OS is now 5.2.4.1. It came out today (apparently) and the Home screen is a bit different.

https://www.amazon.com/gp/help/customer/display.html?nodeId=201497590

Take a look if you get a chance.


----------



## Atunah (Nov 20, 2008)

Insteresting. Installing it right now, might take a while.  

eta: Got the update, but I am not seeing the Recommended by Your Apps row as it says I should have. Went all the way down, not there. All the rows shown are the way they were before. Hmm. 

At least I have the data monitoring. I turned it on and it already shows last month and current usage month, so it back tracks. I checked amazon vidwo and it shows 170GB for last month  

I thought that was bad, then I checked my TennisTV app and I watched 383GB of tennis last month    
It sorts them in order of most used. What this is useful for is for those that pay for more than one service and then you can see what you actually use it each month, based on data. And maybe decide some aren't worth it if you always use the same service. This I really like. 
But holy moly some of these numbers. Glad so far Uverse doesn't have a cap on usage. We are not big users, so not sure how I would do with a cap. Does anyone have caps anymore?


----------



## Betsy the Quilter (Oct 27, 2008)

Oooh...  will have to check it out!  Thanks.

Betsy


----------



## MichelleB675 (May 27, 2012)

I got the update a few days ago. The home screen is nice, hubby hates it, he doesn't like change lol.

Atunah, yeah we have a cap of 250gb with Suddenlink. Some months we don't stream much, but some we do and come close to going over.  I always hate it when I get the warning email and spend the rest of the month afraid to stream anything. What bugs me the most is for years we had no limit at all, they just started doing it 2-3 years ago.


----------



## Atunah (Nov 20, 2008)

I wouldn't even make it through a month just watching tennis with 250GB.  
Its because the streams get bigger and better so use much more data.
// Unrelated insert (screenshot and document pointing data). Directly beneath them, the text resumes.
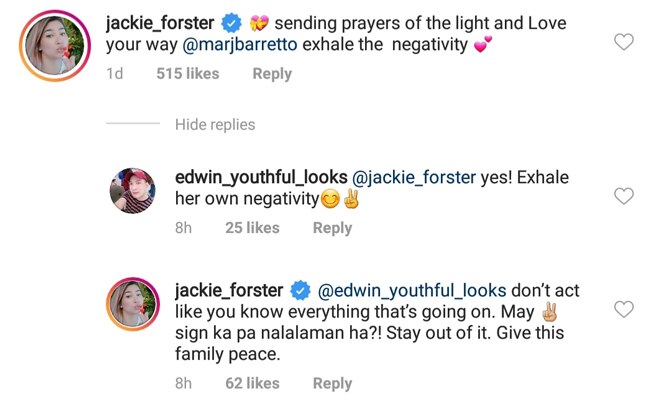Image resolution: width=660 pixels, height=400 pixels.
Task: Like jackie_forster's reply about family peace
Action: tap(623, 309)
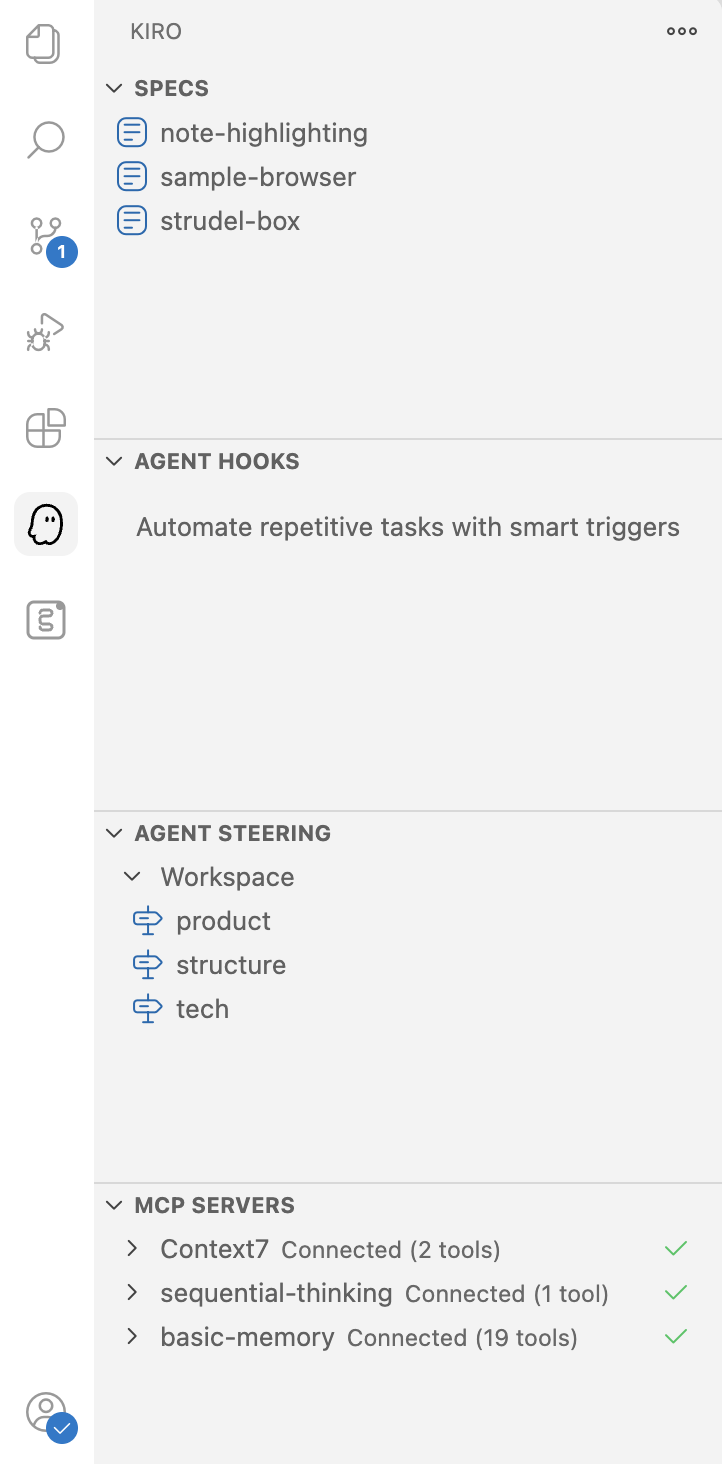This screenshot has height=1464, width=722.
Task: Open the Run and Debug icon
Action: (45, 333)
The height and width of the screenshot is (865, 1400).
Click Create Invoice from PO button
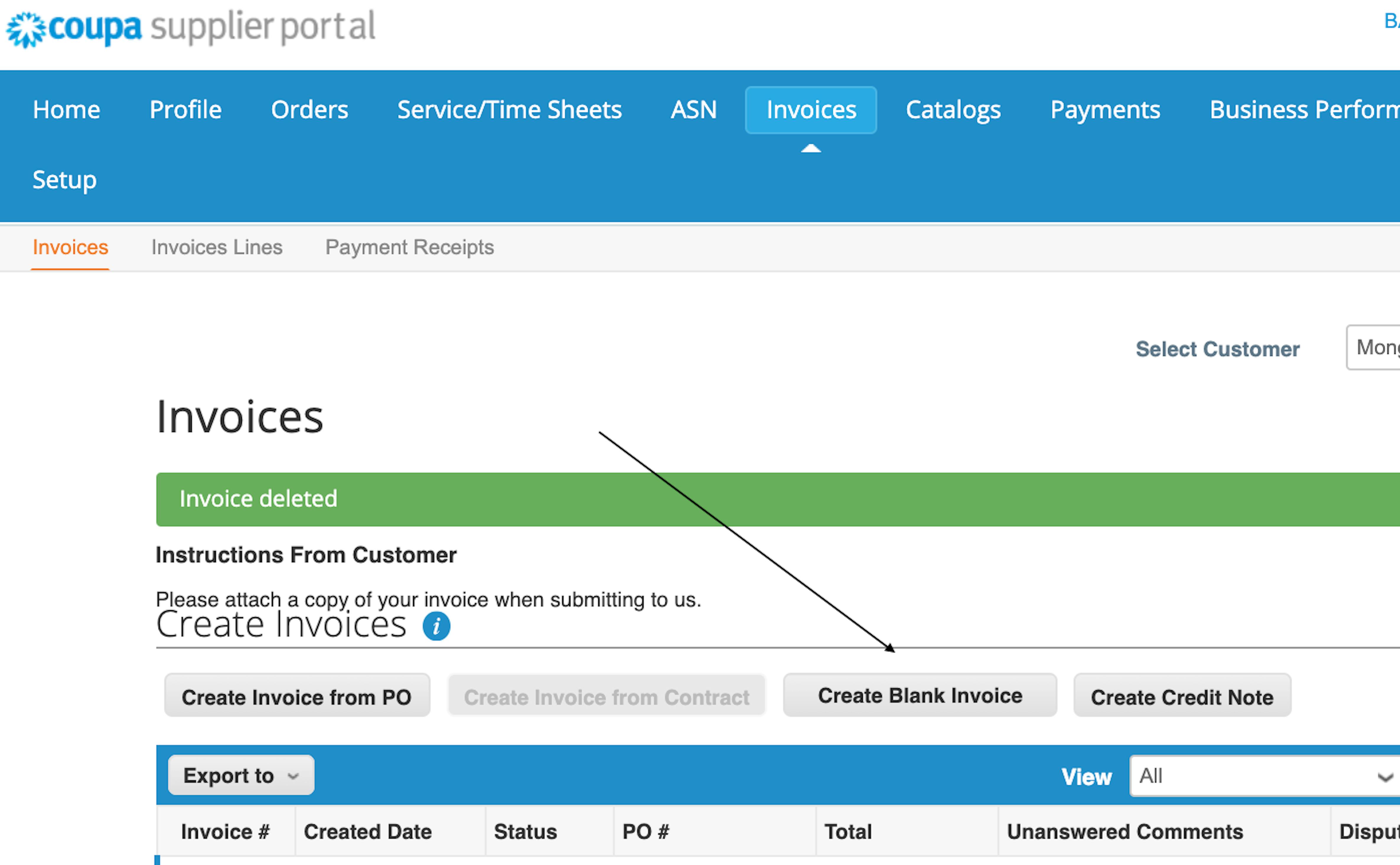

Tennis is just now at the point where I can watch it on the TV streaming. 

I still don't have the recommended stuff in your apps on my home page anywhere. I have HBO and Netflix listed separately as recs, but that is not what they said it would be. It said there would be a row from all apps that participate and are installed and you can click to see what app it is from. I don't have that. 

My home screen doesn't really look different than before, besides maybe some rearranged rows. Unless I am missing something.


----------



## Betsy the Quilter (Oct 27, 2008)

I haven't played with it much yet.  My brother said he didn't much like it on the Fire TV stick I gave him.

Betsy


----------